Independência: O pleno desenvolvimento da competência na língua estrangeira ocorre quando o aprendiz, além de ser movido por um interesse ou necessidade pessoal, assume o controle de seu próprio destino neste processo, adquire consciência de suas habilidades e de suas limitações, e desenvolve uma estratégia que consegue tirar vantagem de suas habilidades e compensar suas limitações. Portanto, independência em relação a professores e programas é, no plano psicológico, um elemento fundamental.

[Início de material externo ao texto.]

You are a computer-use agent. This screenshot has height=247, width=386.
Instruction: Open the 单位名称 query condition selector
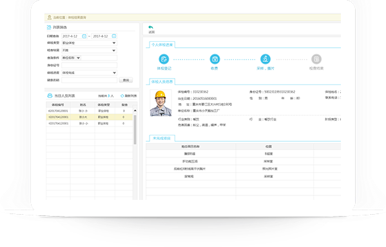71,58
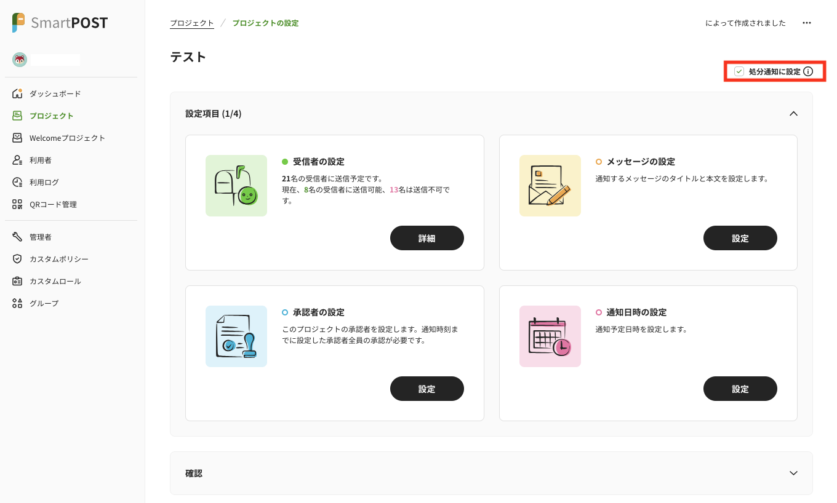Open Welcomeプロジェクト in the sidebar
Screen dimensions: 837x503
click(x=67, y=138)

Tempo de dedicação e grau de envolvimento: Logicamente, quanto mais tempo for dedicado ao contato com a língua estrangeira, tanto maior será o grau de assimilação. Não só o tempo de contato, entretanto, mas também o grau de envolvimento afetivo e psicológico por ocasião do contato, terá influência decisiva. Por exemplo, se o contato for com a língua falada, se o aluno estiver conversando com algum estrangeiro, quanto maior o envolvimento afetivo com essa pessoa, ou quanto maior o grau de interesse ou de importância da conversa, tanto melhor a assimilação. Se o contato for com texto escrito, se o aluno estiver tentando ler um texto em inglês, quanto maior for o interesse do aluno pelo assunto, tanto maior sua assimilação.

Conclusão: Programas de ensino de línguas serão mais eficazes se oferecerem ambientes autênticos que estimulem a motivação e serão menos eficazes se predeterminarem o mesmo ritmo para todos. Devem levar em consideração diferenças individuais, permitindo que cada um construa seu desenvolvimento de acordo com seu talento, motivação e disponibilidade. Ou seja, devem saber explorar o talento dos mais rápidos, bem como respeitar o ritmo de assimilação daqueles que precisam de mais tempo.